Design/methodology/approach
To understand the effects of debunking messages about COVID-19 on WhatsApp conversations, the following was studied. The relationship between source credibility (i.e. characteristics of a communicator that affect the receiver's acceptance of the message) of different debunking message types and their effects on the length of the conversation, sentiments towards various aspects of a crisis, and the information distortions in a message thread were studied. Deep learning techniques, knowledge graphs (KG), and content analyses were used to perform aspect-based sentiment analysis (ABSA) of the messages and measure information distortion.
Findings
Debunking messages with higher source credibility (e.g. providing evidence from authoritative sources like health authorities) help close a discussion thread earlier.

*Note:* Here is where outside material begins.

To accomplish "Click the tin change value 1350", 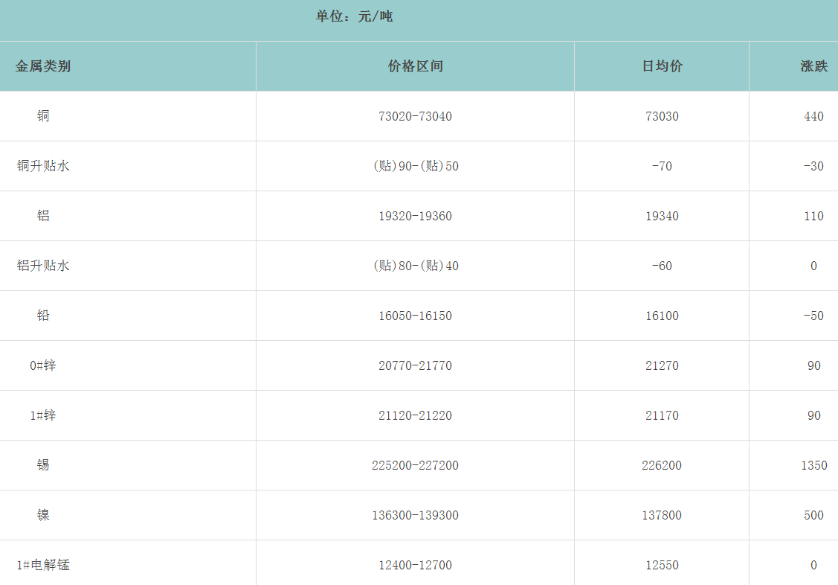I will click(x=813, y=465).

Shifts in sentiments towards some aspects of the crisis highlight the value of ABSA in monitoring the effectiveness of debunking messages. Finally, debunking messages with lower source credibility (e.g. stating that the information is false without any substantiation) are likely to increase information distortion in conversation threads.
Originality/value
The study supports the importance of source credibility in debunking and an ABSA approach in analysing the effect of debunking messages during a health crisis, which have practical value for public agencies during a health crisis. Studying differences in the source credibility of debunking messages on WhatsApp is a novel shift from the existing approaches. Additionally, a novel approach to measuring information distortion using KGs was used to shed insights on how debunking can reduce information distortions.